Rewrite everything from the line containing "This screenshot has height=716, width=880." down to the line containing "tap(756, 140)", replacing "red" with "blue" and leaving everything else as it is. Return only those lines, without the pictures.

— Data supplied —
>> begin

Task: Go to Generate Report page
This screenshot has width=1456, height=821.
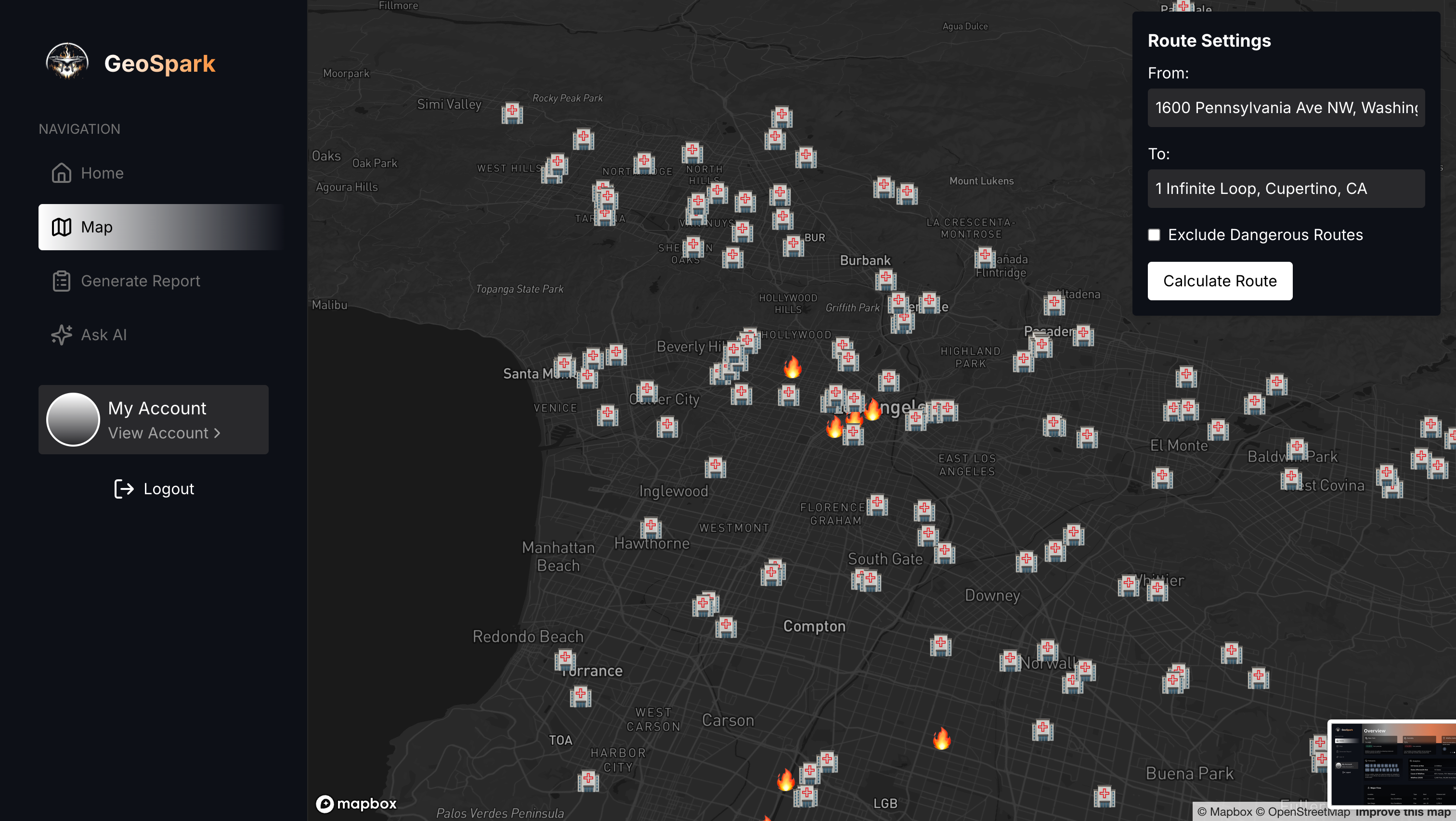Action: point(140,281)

>> end
>> begin

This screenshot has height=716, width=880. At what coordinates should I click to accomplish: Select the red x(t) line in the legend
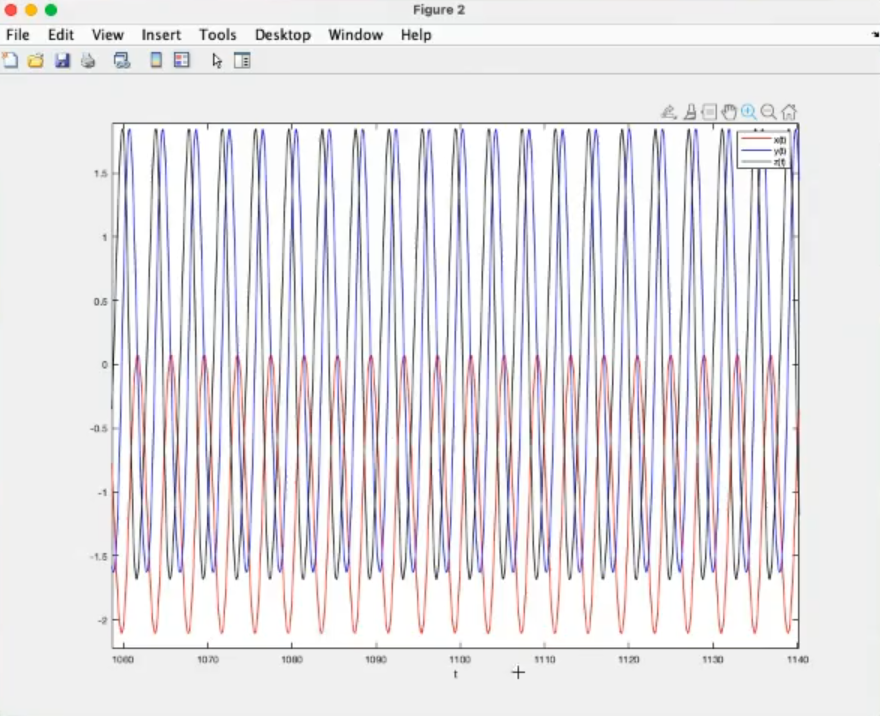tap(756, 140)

>> end

— Solution —
This screenshot has height=716, width=880. At what coordinates should I click to accomplish: Select the blue x(t) line in the legend
tap(756, 140)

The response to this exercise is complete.